During the fall of 1769, Ebenezer Zane explored the Wheeling area and established claim to the land via "tomahawk rights", the practice of girdling a few trees at a prominent site and marking the bark with the initials or name of the person making the claim. He returned the following spring with his wife Elizabeth and his younger brothers, Jonathan and Silas; they established the first permanent European settlement in the Wheeling area, naming it Zanesburg. Other families joined the settlement, including the Shepherds (see Monument Place), the Wetzels, and the McCollochs (see McColloch's Leap).

In 1787, the United States gave Virginia this portion of lands west of the Appalachians, and some to Pennsylvania at its western edge, to settle their claims. By the Northwest Ordinance that year, it established the Northwest Territory to cover other lands north of the Ohio River and west to the Mississippi River. Settlers began to move into new areas along the Ohio.

In 1793, Ebenezer Zane divided the town into lots, and Wheeling was officially established as a town in 1795 by legislative enactment. The town was incorporated January 16, 1805. On March 11, 1836, the town of Wheeling was incorporated into the city of Wheeling.

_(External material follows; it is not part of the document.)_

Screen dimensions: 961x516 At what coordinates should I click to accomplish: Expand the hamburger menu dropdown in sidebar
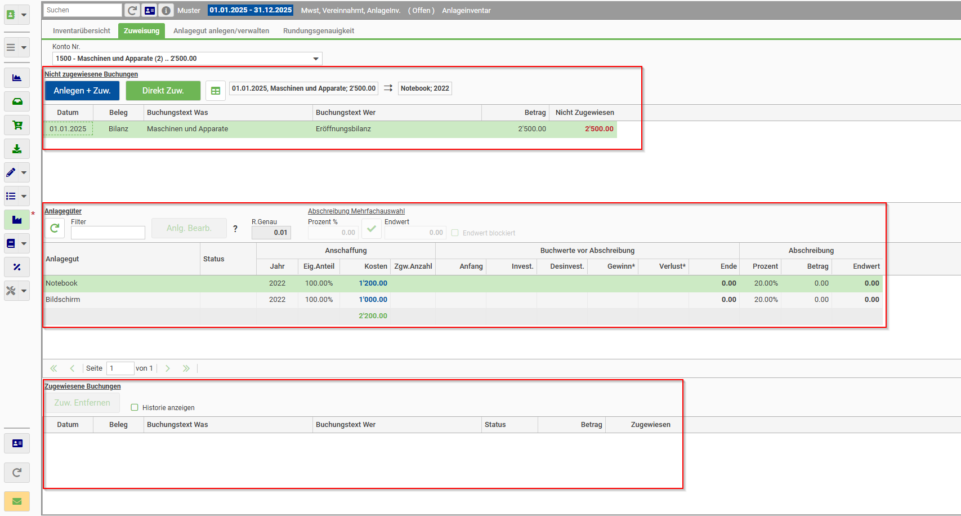click(x=24, y=47)
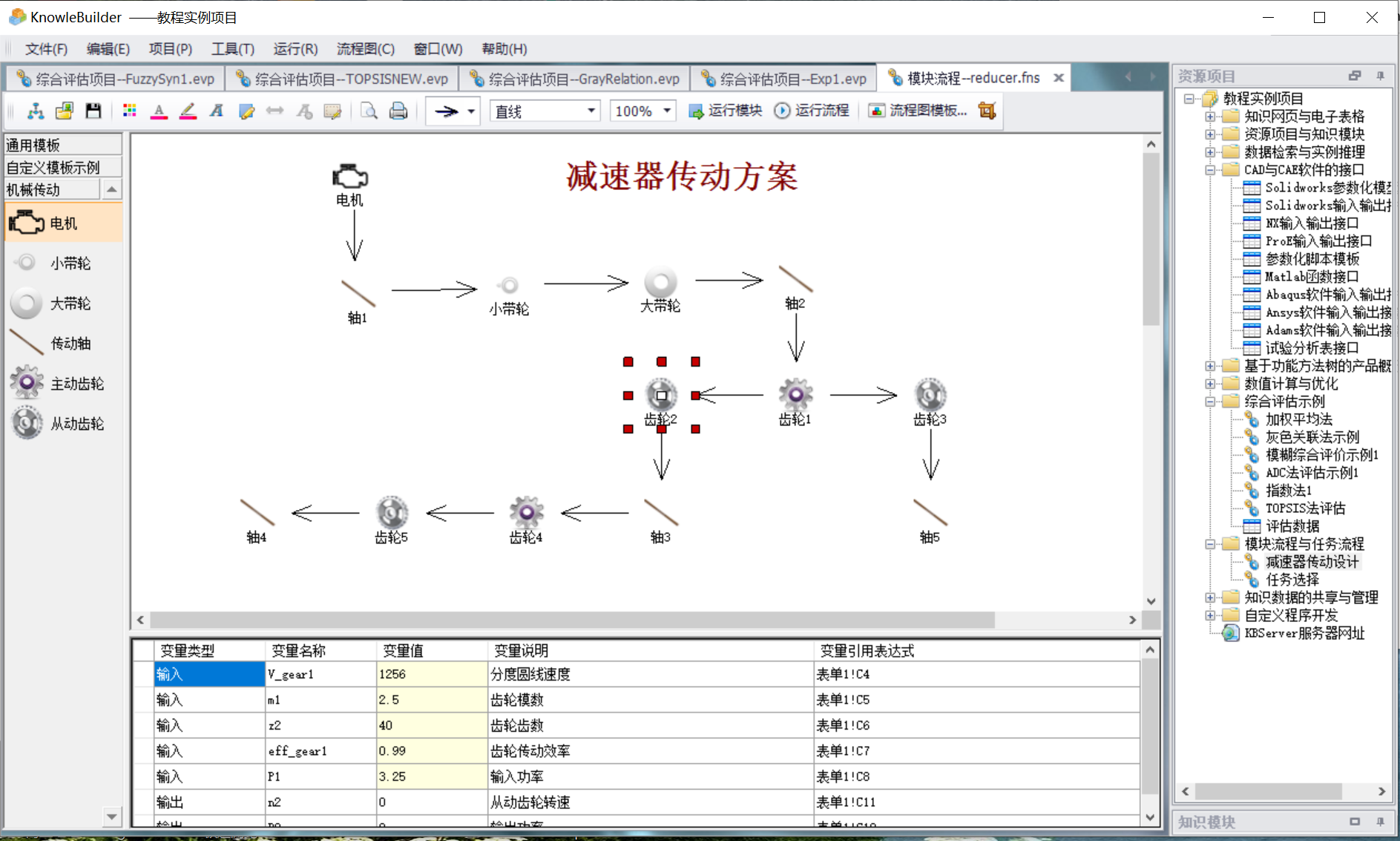Click the save disk icon in toolbar
This screenshot has height=841, width=1400.
tap(93, 111)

By an act of the Virginia General Assembly on December 27, 1797, Wheeling was named the county seat of Ohio County.

Fort Henry
Originally dubbed Fort Fincastle in 1774, the fort was later renamed Fort Henry in honor of Virginia's American governor, Patrick Henry. In 1777, Native Americans of the Shawnee, Wyandot, and Mingo tribes joined to attack pioneer settlements along the upper Ohio River, which were illegal according to the Crown's Proclamation of 1763. They hoped an alliance with the British would drive the colonial settlers out of their territory.

Local men defended the fort, later joined by recruits from Fort Shepherd (in Elm Grove) and Fort Holliday. The native force burned the surrounding cabins and destroyed livestock.

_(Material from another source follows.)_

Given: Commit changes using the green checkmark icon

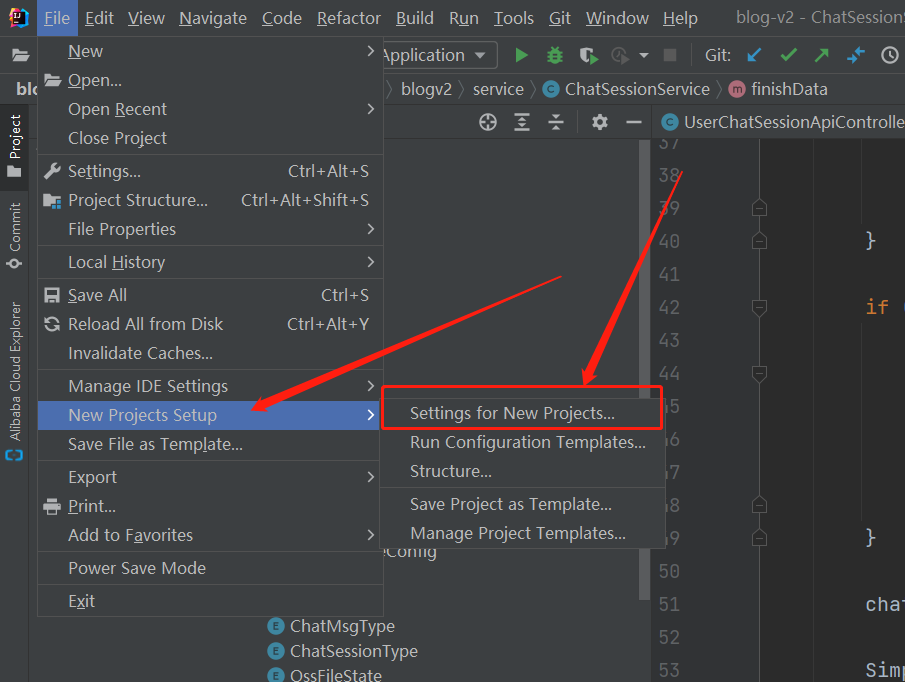Looking at the screenshot, I should pos(789,55).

During the first attack of the year, Major Samuel McColloch led a small force of men from Fort Vanmetre along Short Creek to assist the besieged Fort Henry. Separated from his men, McColloch was chased by attacking natives. Upon his horse, McColloch charged up Wheeling Hill and made what is known as McColloch's Leap  down its eastern side.

In 1782, a native army along with British soldiers attempted to take Fort Henry. During this siege, Fort Henry's supply of ammunition was exhausted. The defenders decided to dispatch a man to secure more ammunition from the Zane homestead. Betty Zane volunteered for the dangerous task. During her departing run, she was heckled by both native and British soldiers. After reaching the Zane homestead, she gathered a tablecloth and filled it with gunpowder. During her return, she was fired upon but was uninjured. As a result of her heroism, Fort Henry remained in American control.

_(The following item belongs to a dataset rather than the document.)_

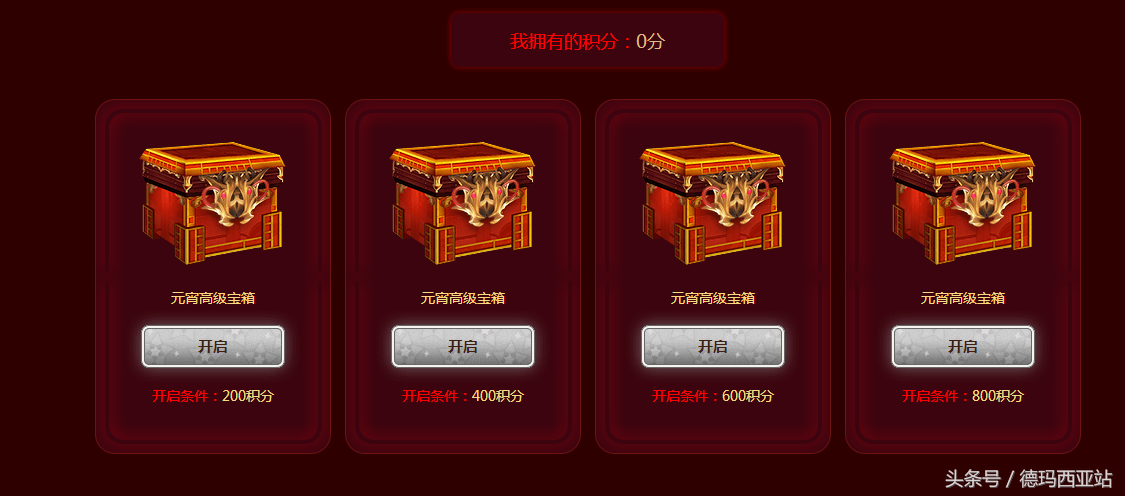
Task: Select the 元宵高级宝箱 label in the third card
Action: pyautogui.click(x=713, y=299)
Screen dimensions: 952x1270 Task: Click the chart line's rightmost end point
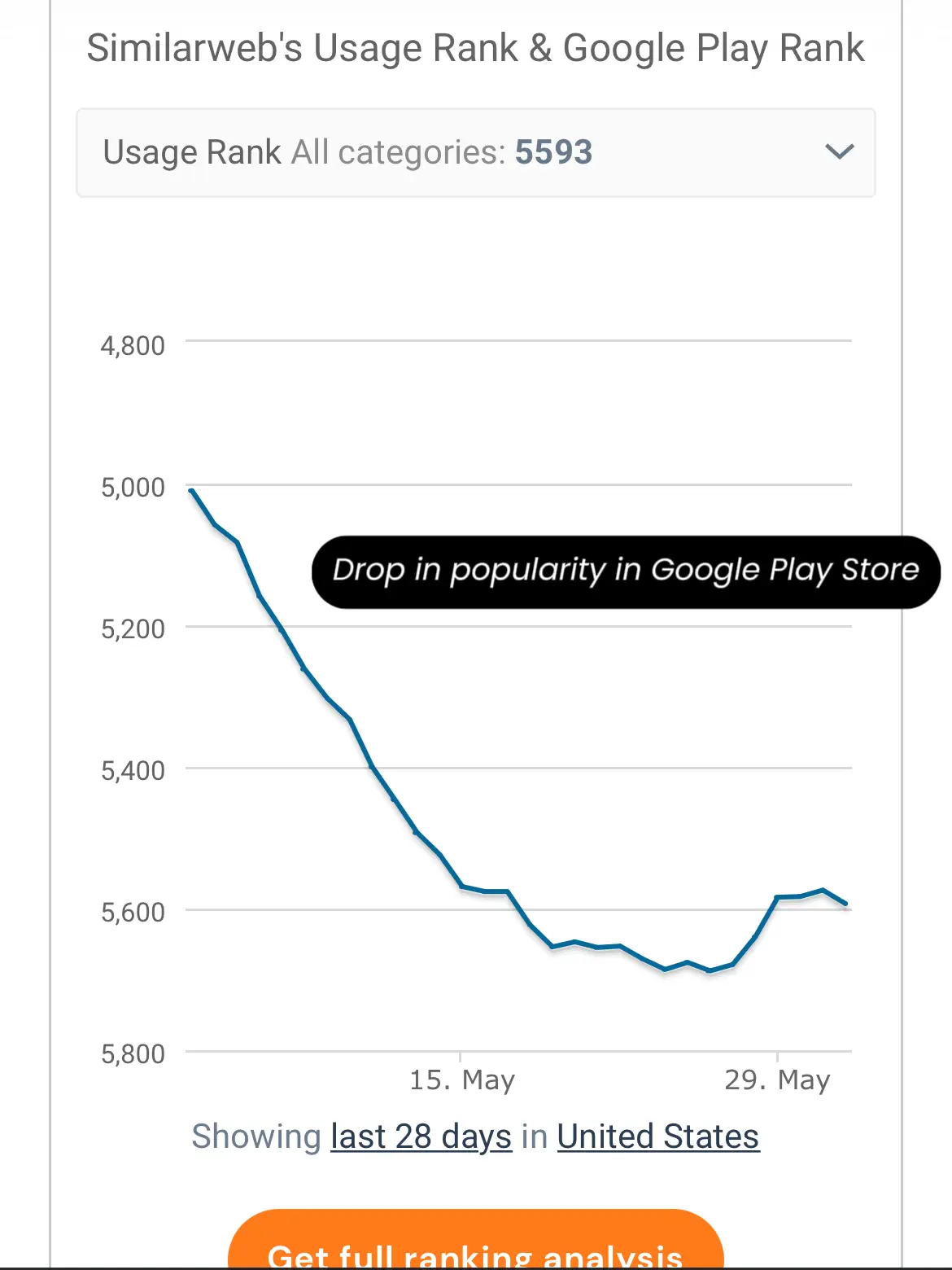tap(846, 904)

Role as transportation hub

The National Road arrived in Wheeling in 1818, linking the Ohio River to the Potomac River, and allowing goods from the Ohio Valley to flow through Wheeling and on to points east. As the endpoint of the National Road, Wheeling became a gateway to early westward expansion. In 1849 the Wheeling Suspension Bridge crossed the Ohio River and allowed the city to expand onto Wheeling Island. Lessons learned in constructing the bridge were used in the construction of the Brooklyn Bridge. Rail transportation reached Wheeling in 1853 when the Baltimore and Ohio Railroad connected Wheeling to Pennsylvania, Maryland, and markets in the Northeast. A new bridge connected the city to Bellaire, Ohio, just across the river, and to western areas of the U.S.

Anti-slavery sentiment
Much of the area had been settled by yeoman farmers, few of whom owned slaves. With the railroad, a larger industrial or mercantile middle class developed that depended on free labor; it felt either disinterest or hostility to slavery. The Wheeling Intelligencer newspaper expressed the area's anti-secession sentiment as tensions rose over slavery and national issues. The city became part of the movement of western areas to secede from Virginia after the beginning of the Civil War, hosting the Wheeling Convention of 1861. It served as the provisional capital of the Restored Government of Virginia from 1861 to 1863, and became the first capital of West Virginia after the state seceded from Virginia and was admitted to the Union in its own right in 1863.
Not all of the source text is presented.